Construction loans offer flexibility during the building process, ensuring you only pay interest on the funds you use as each construction stage progresses. With each drawdown, your repayments will adjust accordingly, making it easier to manage cash flow during the build (usually interest only over the first 12 months and then revert to a standard principle and interest loan thereafter).
These loans are specifically designed to support the unique needs of building, from laying the foundation to the final touches. Once construction is complete and all funds are drawn, the loan typically converts to a principal and interest structure, allowing you to gradually repay the balance.
Frequently asked questions
Below you’ll find answers to the most frequently asked construction loans questions
What is a construction loan?
A construction loan is specifically designed for building or renovating homes. Unlike a standard home loan, funds are disbursed in stages as the construction progresses, known as progress payments.
What are the eligibility requirements for a construction loan?
Applicants typically need a higher credit score, a significant down payment and a detailed construction plan approved by the lender. It’s also essential to employ a licensed builder unless the borrower qualifies as an owner-builder, which has more stringent requirements
Can I make additional payments during the construction phase?

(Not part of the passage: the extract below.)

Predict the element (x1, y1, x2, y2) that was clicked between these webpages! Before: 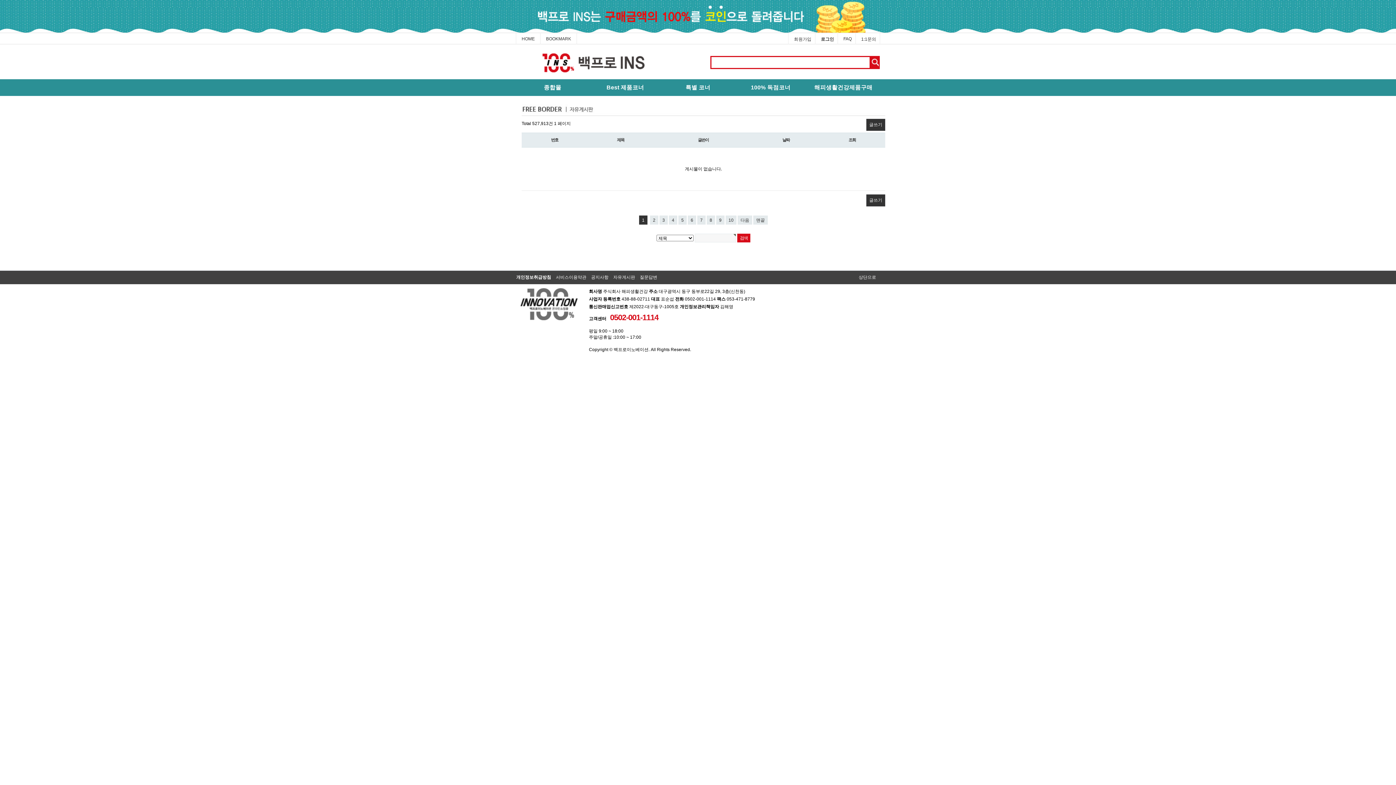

Yes, many construction loans offer the flexibility to make additional payments. This can reduce the principal balance earlier and potentially lower the amount of interest paid over the life of the loan
How long do I have to complete the construction?
The timeline for completing construction can vary by lender but generally, construction must start within 12 months of the loan closing and be completed within 24 months. This timeframe allows for the various stages of building and potential delays.
What documents are needed to apply for a construction loan in Australia?
You’ll typically need council-approved plans, a signed fixed-price building contract, insurance provisions, and a progressive payment schedule. Requirements may vary by lender.
What is a progressive drawdown, and how does it work?
Progressive drawdowns allow you to access your loan funds in stages as your construction progresses. This means you only pay interest on the money you’ve drawn down, not on the total loan amount, helping manage cash flow during the build.
Can I get a construction loan as an owner-builder in Australia?
Yes, some lenders offer construction loans to owner-builders, but it can be more challenging. The terms, required documents, and deposit amounts may differ, and not all lenders provide this option.
What happens if my construction costs exceed the original loan amount?
If you experience cost overruns, you’ll need to consult your finance broker to discuss options. Additional funds may not always be available, so you might need to cover the extra costs yourself.
What types of insurance are required for a construction loan?
You’ll usually need Builder’s All Risk Insurance (builders warranty insurance), domestic/home warranty insurance, and public liability insurance to protect the property and workers during construction. These are essential for any drawdowns during the build.